The ZMC-2 was successful both in performance and longevity. Its manufacture required the development of a riveting machine and final assembly that are comparable to later rockets and transport aircraft fuselages, while being capable of dealing with aluminum skin thicknesses thin enough to allow aerostatic lift. The final assembly of the single closing seam of the two hull-halves took over two months. Filling the rigid shell was similarly problematic, requiring an expensive and time-consuming process of filling it first with carbon dioxide, then with helium, and finally purifying the helium by scrubbing residual carbon dioxide from the helium. In addition, the hull had to be strengthened to sustain the weight of the carbon dioxide during the filling process.

=== LZ-132 ===
In the early 1950s, Luftschiffbau-Zeppelin GmbH commissioned a design study to explore the construction of the LZ-132. The project was abandoned.

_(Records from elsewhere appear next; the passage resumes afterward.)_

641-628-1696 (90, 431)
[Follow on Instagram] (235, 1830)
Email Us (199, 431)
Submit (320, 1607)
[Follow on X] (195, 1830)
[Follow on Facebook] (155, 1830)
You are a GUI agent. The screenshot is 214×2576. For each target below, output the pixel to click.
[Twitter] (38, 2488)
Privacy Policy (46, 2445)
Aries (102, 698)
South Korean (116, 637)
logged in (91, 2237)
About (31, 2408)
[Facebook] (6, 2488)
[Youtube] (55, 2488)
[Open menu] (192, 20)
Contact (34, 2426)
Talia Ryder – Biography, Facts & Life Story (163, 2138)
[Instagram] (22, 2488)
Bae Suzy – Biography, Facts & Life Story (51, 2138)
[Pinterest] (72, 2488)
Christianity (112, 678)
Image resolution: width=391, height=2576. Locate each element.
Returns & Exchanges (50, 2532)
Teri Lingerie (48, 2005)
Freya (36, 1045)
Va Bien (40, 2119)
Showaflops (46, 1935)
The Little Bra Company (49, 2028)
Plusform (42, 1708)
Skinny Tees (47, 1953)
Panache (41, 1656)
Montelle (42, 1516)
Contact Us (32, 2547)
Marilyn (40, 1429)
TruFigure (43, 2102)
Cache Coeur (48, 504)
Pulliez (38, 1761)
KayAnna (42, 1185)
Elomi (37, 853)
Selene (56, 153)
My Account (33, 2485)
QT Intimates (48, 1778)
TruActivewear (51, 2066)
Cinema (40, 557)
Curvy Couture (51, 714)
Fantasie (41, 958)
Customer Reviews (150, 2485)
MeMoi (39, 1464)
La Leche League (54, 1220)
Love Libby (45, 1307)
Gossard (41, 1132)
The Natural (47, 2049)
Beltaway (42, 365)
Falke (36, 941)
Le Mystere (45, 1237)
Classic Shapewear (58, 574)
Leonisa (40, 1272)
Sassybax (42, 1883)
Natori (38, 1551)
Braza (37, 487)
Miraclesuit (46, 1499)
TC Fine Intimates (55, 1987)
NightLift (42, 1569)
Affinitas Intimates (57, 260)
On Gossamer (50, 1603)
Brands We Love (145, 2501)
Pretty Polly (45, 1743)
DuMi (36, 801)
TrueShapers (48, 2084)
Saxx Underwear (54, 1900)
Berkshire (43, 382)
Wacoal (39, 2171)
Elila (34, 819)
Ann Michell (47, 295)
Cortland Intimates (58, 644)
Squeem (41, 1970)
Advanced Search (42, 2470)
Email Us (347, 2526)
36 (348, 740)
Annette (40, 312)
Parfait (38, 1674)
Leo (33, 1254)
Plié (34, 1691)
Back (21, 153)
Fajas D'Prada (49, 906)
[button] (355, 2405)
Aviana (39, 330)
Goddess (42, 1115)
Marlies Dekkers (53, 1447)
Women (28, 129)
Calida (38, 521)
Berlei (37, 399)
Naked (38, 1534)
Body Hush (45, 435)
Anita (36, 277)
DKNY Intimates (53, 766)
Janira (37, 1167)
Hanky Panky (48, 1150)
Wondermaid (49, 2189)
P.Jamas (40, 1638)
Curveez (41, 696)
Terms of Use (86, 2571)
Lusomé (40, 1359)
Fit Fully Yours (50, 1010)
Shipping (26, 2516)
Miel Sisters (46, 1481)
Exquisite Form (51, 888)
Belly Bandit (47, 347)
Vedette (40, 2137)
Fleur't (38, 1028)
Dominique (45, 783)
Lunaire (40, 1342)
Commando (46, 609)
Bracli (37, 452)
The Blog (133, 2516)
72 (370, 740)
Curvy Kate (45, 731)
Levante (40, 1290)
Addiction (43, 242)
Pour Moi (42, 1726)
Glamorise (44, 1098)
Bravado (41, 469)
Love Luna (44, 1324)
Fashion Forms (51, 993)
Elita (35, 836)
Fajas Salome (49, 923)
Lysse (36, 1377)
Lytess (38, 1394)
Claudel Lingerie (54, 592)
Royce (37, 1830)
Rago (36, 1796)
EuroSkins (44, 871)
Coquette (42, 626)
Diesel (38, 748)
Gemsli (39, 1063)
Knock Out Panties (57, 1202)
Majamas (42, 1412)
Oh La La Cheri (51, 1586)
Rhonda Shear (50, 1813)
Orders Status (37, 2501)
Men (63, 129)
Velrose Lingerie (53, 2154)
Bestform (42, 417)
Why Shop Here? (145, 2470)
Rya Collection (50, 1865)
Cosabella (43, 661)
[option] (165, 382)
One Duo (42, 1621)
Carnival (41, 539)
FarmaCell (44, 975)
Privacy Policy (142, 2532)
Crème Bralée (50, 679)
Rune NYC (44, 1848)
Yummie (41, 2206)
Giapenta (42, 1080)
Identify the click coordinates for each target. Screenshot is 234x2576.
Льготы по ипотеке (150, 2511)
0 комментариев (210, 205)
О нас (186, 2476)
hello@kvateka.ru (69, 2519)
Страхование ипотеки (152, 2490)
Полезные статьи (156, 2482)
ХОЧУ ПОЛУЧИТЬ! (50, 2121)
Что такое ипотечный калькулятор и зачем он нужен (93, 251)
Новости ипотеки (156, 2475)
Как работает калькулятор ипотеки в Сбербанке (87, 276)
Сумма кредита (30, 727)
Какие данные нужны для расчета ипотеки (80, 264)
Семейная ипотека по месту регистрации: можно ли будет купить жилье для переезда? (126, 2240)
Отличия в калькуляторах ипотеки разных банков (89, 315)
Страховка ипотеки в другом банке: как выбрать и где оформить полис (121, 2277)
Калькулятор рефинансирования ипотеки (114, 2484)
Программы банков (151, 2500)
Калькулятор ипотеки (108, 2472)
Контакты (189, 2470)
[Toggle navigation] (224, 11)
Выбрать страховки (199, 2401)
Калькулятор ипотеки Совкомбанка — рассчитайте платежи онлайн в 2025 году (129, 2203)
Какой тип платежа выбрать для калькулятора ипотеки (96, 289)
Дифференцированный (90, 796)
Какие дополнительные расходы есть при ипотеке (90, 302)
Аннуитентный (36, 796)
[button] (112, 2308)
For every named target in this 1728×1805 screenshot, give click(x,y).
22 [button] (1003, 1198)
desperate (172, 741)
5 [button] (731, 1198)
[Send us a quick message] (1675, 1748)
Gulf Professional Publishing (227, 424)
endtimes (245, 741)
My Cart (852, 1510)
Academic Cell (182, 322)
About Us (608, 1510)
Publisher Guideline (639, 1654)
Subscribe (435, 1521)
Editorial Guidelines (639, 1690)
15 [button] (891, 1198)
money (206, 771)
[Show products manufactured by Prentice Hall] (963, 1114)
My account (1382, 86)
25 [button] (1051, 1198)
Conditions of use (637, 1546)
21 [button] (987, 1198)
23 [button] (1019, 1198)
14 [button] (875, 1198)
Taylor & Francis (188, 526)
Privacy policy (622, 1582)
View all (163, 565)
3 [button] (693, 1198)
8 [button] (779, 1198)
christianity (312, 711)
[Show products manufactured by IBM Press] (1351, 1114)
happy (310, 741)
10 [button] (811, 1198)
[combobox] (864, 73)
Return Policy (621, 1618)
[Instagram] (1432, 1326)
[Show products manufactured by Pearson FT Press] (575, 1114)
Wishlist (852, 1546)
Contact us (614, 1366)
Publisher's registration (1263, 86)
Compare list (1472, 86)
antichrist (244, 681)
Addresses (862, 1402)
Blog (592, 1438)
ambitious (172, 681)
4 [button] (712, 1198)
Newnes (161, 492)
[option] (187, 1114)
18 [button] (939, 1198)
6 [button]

=== American Skyship Industries ===

Between 1982 and 1995, American Skyship Industries, a subsidiary of Wren Skyships Ltd. of the Isle of Man in Great Britain and itself a spinoff from Airship Industries, promoted its metal-clad airship projects in the USA, receiving substantial state loans but never delivering a product.

===Varialift Airships===
An aerostatic design from the company Varialift Airships PLC in the UK has designed an aluminium monocoque outer structure and internal skeleton, together with a patented buoyancy mechanism that it claims can allow it to operate at high altitudes and therefore fly faster than current designs, at lower fuel consumption levels than hybrids since no energy is needed to generate lift, only to power the craft forward.